Winston Ewert, George Montañez, William A. Dembski, Robert J. Marks II
Proceedings of the the 42nd Meeting of the Southeastern Symposium on System Theory, IEEE, University of Texas at Tyler, March 7-9, 2010, pp.290-297. Cite as: Winston Ewert, George Montañez, William A. Dembski, Robert J. Marks II, "Efficient Per Query Information Extraction from a Hamming Oracle," Proceedings of the 42nd Meeting of the Southeastern Symposium on System Theory, IEEE, University of Texas at Tyler, March 7-9, 2010, pp.290-297.

Abstract

Computer search often uses an oracle to determine the value of a proposed problem solution. Information is extracted from the oracle using repeated queries. Crafting a search algorithm to most efficiently extract this information is the job of the programmer. In many instances this is done using the programmer's experience and knowledge of the problem being solved.
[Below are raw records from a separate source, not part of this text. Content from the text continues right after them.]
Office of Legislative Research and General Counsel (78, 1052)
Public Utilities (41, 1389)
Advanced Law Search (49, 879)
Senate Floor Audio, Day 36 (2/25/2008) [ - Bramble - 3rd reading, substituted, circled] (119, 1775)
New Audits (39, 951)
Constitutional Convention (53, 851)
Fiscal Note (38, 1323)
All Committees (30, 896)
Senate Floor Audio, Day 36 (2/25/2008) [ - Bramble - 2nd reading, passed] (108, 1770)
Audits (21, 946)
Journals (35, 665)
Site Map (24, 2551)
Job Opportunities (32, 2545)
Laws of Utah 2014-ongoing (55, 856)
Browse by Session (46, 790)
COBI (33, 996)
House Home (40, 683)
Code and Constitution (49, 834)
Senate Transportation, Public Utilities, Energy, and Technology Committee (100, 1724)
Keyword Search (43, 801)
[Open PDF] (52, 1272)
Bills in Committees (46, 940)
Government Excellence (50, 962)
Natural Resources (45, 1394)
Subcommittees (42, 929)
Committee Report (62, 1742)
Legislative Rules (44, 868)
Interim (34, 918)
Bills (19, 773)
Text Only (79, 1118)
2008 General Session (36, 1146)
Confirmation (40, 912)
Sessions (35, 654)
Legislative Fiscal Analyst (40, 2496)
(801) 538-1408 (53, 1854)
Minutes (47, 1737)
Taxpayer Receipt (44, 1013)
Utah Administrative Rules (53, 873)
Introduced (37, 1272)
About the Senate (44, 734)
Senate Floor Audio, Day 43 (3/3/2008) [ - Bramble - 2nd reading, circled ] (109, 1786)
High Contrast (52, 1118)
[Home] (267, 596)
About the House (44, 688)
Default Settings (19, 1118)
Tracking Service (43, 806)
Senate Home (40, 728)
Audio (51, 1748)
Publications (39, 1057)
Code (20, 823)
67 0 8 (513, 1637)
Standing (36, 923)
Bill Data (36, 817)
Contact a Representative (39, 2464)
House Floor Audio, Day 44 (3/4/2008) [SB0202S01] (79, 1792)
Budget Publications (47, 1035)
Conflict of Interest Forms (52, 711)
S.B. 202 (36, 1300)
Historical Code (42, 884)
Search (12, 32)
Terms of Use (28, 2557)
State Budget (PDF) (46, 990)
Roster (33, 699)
For the Hamming oracle, we have the ability to assess the performance of various search algorithms using the currency of query count. Of the search procedures considered, blind search performs the worst. We show that evolutionary algorithms, although better than blind search, are a relatively inefficient method of information extraction. An algorithm methodically establishing and tracking the frequency of occurrence of alphabet characters performs even better. We also show that a search for the search for an optimal tree search, as suggested by our previous work, becomes computationally intensive.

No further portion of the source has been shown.